[[ Given entries open ]]
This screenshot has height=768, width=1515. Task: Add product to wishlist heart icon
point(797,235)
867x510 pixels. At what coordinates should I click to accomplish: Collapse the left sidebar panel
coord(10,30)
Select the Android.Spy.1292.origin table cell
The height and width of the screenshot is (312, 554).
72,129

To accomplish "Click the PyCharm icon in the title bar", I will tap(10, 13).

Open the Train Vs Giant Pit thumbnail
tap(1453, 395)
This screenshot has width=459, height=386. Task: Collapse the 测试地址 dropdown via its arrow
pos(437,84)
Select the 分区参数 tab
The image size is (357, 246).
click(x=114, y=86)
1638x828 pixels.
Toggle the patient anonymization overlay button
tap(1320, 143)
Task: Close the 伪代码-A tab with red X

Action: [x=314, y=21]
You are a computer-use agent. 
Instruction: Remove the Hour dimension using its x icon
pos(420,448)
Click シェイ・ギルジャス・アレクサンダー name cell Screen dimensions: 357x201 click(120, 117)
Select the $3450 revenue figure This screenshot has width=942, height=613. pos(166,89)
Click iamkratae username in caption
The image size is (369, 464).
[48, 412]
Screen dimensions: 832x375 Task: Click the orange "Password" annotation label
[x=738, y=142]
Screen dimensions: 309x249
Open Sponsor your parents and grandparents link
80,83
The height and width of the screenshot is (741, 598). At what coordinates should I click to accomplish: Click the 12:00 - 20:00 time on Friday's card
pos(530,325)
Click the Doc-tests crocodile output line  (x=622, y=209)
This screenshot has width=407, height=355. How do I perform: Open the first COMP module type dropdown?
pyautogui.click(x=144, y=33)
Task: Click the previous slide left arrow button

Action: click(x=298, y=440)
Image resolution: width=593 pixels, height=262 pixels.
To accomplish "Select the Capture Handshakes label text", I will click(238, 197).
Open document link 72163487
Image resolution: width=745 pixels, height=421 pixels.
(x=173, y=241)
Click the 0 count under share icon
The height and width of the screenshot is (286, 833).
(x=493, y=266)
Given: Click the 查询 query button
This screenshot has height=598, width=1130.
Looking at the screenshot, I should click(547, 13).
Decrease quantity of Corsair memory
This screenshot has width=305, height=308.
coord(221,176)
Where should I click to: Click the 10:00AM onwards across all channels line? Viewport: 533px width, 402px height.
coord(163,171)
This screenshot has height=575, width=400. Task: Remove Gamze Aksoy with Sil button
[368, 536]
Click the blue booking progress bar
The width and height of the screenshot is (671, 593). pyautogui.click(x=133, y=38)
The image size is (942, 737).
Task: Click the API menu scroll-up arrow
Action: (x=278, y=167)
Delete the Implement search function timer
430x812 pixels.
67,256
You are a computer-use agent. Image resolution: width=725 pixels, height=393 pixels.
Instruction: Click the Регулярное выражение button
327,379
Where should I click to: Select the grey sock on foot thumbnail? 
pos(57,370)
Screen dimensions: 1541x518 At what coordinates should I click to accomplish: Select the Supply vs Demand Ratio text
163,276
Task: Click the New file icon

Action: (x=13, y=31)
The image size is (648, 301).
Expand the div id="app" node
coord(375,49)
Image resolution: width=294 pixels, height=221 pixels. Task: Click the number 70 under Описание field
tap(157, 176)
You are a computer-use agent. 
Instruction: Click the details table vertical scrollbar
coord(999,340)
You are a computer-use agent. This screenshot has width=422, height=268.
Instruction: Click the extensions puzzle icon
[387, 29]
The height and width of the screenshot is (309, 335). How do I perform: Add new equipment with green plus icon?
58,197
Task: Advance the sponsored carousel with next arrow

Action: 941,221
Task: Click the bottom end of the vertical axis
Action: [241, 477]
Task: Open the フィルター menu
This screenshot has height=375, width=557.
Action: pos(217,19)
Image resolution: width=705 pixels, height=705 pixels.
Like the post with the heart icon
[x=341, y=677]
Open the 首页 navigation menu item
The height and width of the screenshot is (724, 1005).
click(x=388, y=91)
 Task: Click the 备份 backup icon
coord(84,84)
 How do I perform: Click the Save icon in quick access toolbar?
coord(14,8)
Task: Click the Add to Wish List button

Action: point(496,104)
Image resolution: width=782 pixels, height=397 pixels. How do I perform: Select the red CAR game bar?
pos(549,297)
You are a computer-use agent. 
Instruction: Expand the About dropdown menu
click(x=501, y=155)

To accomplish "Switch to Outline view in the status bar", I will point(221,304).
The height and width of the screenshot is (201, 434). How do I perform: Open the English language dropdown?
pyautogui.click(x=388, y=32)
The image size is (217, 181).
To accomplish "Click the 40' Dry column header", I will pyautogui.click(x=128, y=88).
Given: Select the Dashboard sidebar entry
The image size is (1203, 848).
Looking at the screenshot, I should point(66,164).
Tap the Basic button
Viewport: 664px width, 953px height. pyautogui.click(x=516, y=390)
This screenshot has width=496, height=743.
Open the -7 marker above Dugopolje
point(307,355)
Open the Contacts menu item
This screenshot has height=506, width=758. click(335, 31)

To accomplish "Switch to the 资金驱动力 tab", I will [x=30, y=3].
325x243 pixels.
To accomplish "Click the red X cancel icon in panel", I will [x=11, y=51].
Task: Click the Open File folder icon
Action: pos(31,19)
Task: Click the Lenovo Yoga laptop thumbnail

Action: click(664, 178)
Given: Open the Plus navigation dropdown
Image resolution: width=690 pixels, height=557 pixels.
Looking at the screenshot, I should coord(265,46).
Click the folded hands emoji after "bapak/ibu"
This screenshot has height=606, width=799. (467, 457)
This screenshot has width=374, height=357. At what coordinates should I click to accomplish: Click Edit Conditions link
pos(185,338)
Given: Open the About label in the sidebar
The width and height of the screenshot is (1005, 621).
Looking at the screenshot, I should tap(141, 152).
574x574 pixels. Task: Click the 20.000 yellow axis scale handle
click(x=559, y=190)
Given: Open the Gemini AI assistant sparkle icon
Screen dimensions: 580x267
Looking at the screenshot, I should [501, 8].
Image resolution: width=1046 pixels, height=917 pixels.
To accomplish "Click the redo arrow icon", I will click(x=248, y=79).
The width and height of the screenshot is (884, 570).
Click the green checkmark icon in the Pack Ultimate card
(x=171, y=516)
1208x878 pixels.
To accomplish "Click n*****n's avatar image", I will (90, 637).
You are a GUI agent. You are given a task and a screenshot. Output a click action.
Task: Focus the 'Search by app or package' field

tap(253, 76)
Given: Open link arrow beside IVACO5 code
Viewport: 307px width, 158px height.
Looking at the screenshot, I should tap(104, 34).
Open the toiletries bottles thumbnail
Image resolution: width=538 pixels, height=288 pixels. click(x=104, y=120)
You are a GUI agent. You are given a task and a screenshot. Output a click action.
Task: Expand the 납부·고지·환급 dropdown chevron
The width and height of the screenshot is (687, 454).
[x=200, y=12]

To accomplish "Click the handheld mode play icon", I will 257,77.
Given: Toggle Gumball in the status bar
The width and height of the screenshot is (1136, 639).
[[ Given entries closed ]]
- _Exercise description_
All of the entries should be transcribed exactly as they appear.

- _Solution for this problem_
This screenshot has height=768, width=1515. Task: Add product to wishlist heart icon
point(797,235)
867x510 pixels. At what coordinates should I click to accomplish: Collapse the left sidebar panel
coord(10,30)
Select the Android.Spy.1292.origin table cell
The height and width of the screenshot is (312, 554).
72,129

To accomplish "Click the PyCharm icon in the title bar", I will tap(10, 13).

Open the Train Vs Giant Pit thumbnail
tap(1453, 395)
This screenshot has width=459, height=386. Task: Collapse the 测试地址 dropdown via its arrow
pos(437,84)
Select the 分区参数 tab
The image size is (357, 246).
click(x=114, y=86)
1638x828 pixels.
Toggle the patient anonymization overlay button
tap(1320, 143)
Task: Close the 伪代码-A tab with red X

Action: [x=314, y=21]
You are a computer-use agent. 
Instruction: Remove the Hour dimension using its x icon
pos(420,448)
Click シェイ・ギルジャス・アレクサンダー name cell Screen dimensions: 357x201 click(120, 117)
Select the $3450 revenue figure This screenshot has width=942, height=613. pos(166,89)
Click iamkratae username in caption
The image size is (369, 464).
[48, 412]
Screen dimensions: 832x375 Task: Click the orange "Password" annotation label
[x=738, y=142]
Screen dimensions: 309x249
Open Sponsor your parents and grandparents link
80,83
The height and width of the screenshot is (741, 598). At what coordinates should I click to accomplish: Click the 12:00 - 20:00 time on Friday's card
pos(530,325)
Click the Doc-tests crocodile output line  (x=622, y=209)
This screenshot has width=407, height=355. How do I perform: Open the first COMP module type dropdown?
pyautogui.click(x=144, y=33)
Task: Click the previous slide left arrow button

Action: click(x=298, y=440)
Image resolution: width=593 pixels, height=262 pixels.
To accomplish "Select the Capture Handshakes label text", I will click(238, 197).
Open document link 72163487
Image resolution: width=745 pixels, height=421 pixels.
(x=173, y=241)
Click the 0 count under share icon
The height and width of the screenshot is (286, 833).
(x=493, y=266)
Given: Click the 查询 query button
This screenshot has height=598, width=1130.
Looking at the screenshot, I should click(547, 13).
Decrease quantity of Corsair memory
This screenshot has width=305, height=308.
coord(221,176)
Where should I click to: Click the 10:00AM onwards across all channels line? Viewport: 533px width, 402px height.
coord(163,171)
This screenshot has height=575, width=400. Task: Remove Gamze Aksoy with Sil button
[368, 536]
Click the blue booking progress bar
The width and height of the screenshot is (671, 593). pyautogui.click(x=133, y=38)
The image size is (942, 737).
Task: Click the API menu scroll-up arrow
Action: (x=278, y=167)
Delete the Implement search function timer
430x812 pixels.
67,256
You are a computer-use agent. Image resolution: width=725 pixels, height=393 pixels.
Instruction: Click the Регулярное выражение button
327,379
Where should I click to: Select the grey sock on foot thumbnail? 
pos(57,370)
Screen dimensions: 1541x518 At what coordinates should I click to accomplish: Select the Supply vs Demand Ratio text
163,276
Task: Click the New file icon

Action: (x=13, y=31)
The image size is (648, 301).
Expand the div id="app" node
coord(375,49)
Image resolution: width=294 pixels, height=221 pixels. Task: Click the number 70 under Описание field
tap(157, 176)
You are a computer-use agent. 
Instruction: Click the details table vertical scrollbar
coord(999,340)
You are a computer-use agent. This screenshot has width=422, height=268.
Instruction: Click the extensions puzzle icon
[387, 29]
The height and width of the screenshot is (309, 335). How do I perform: Add new equipment with green plus icon?
58,197
Task: Advance the sponsored carousel with next arrow

Action: 941,221
Task: Click the bottom end of the vertical axis
Action: [241, 477]
Task: Open the フィルター menu
This screenshot has height=375, width=557.
Action: pos(217,19)
Image resolution: width=705 pixels, height=705 pixels.
Like the post with the heart icon
[x=341, y=677]
Open the 首页 navigation menu item
The height and width of the screenshot is (724, 1005).
click(x=388, y=91)
 Task: Click the 备份 backup icon
coord(84,84)
 How do I perform: Click the Save icon in quick access toolbar?
coord(14,8)
Task: Click the Add to Wish List button

Action: point(496,104)
Image resolution: width=782 pixels, height=397 pixels. How do I perform: Select the red CAR game bar?
pos(549,297)
You are a computer-use agent. 
Instruction: Expand the About dropdown menu
click(x=501, y=155)

To accomplish "Switch to Outline view in the status bar", I will point(221,304).
The height and width of the screenshot is (201, 434). How do I perform: Open the English language dropdown?
pyautogui.click(x=388, y=32)
The image size is (217, 181).
To accomplish "Click the 40' Dry column header", I will pyautogui.click(x=128, y=88).
Given: Select the Dashboard sidebar entry
The image size is (1203, 848).
Looking at the screenshot, I should point(66,164).
Tap the Basic button
Viewport: 664px width, 953px height. pyautogui.click(x=516, y=390)
This screenshot has width=496, height=743.
Open the -7 marker above Dugopolje
point(307,355)
Open the Contacts menu item
This screenshot has height=506, width=758. click(335, 31)

To accomplish "Switch to the 资金驱动力 tab", I will [x=30, y=3].
325x243 pixels.
To accomplish "Click the red X cancel icon in panel", I will [x=11, y=51].
Task: Click the Open File folder icon
Action: pos(31,19)
Task: Click the Lenovo Yoga laptop thumbnail

Action: click(664, 178)
Given: Open the Plus navigation dropdown
Image resolution: width=690 pixels, height=557 pixels.
Looking at the screenshot, I should coord(265,46).
Click the folded hands emoji after "bapak/ibu"
This screenshot has height=606, width=799. (467, 457)
This screenshot has width=374, height=357. At what coordinates should I click to accomplish: Click Edit Conditions link
pos(185,338)
Given: Open the About label in the sidebar
The width and height of the screenshot is (1005, 621).
Looking at the screenshot, I should tap(141, 152).
574x574 pixels. Task: Click the 20.000 yellow axis scale handle
click(x=559, y=190)
Given: Open the Gemini AI assistant sparkle icon
Screen dimensions: 580x267
Looking at the screenshot, I should [501, 8].
Image resolution: width=1046 pixels, height=917 pixels.
To accomplish "Click the redo arrow icon", I will click(x=248, y=79).
The width and height of the screenshot is (884, 570).
Click the green checkmark icon in the Pack Ultimate card
(x=171, y=516)
1208x878 pixels.
To accomplish "Click n*****n's avatar image", I will (90, 637).
You are a GUI agent. You are given a task and a screenshot. Output a click action.
Task: Focus the 'Search by app or package' field

tap(253, 76)
Given: Open link arrow beside IVACO5 code
Viewport: 307px width, 158px height.
Looking at the screenshot, I should tap(104, 34).
Open the toiletries bottles thumbnail
Image resolution: width=538 pixels, height=288 pixels. click(x=104, y=120)
You are a GUI agent. You are given a task and a screenshot. Output a click action.
Task: Expand the 납부·고지·환급 dropdown chevron
The width and height of the screenshot is (687, 454).
[x=200, y=12]

To accomplish "Click the handheld mode play icon", I will 257,77.
Given: Toggle Gumball in the status bar
The width and height of the screenshot is (1136, 639).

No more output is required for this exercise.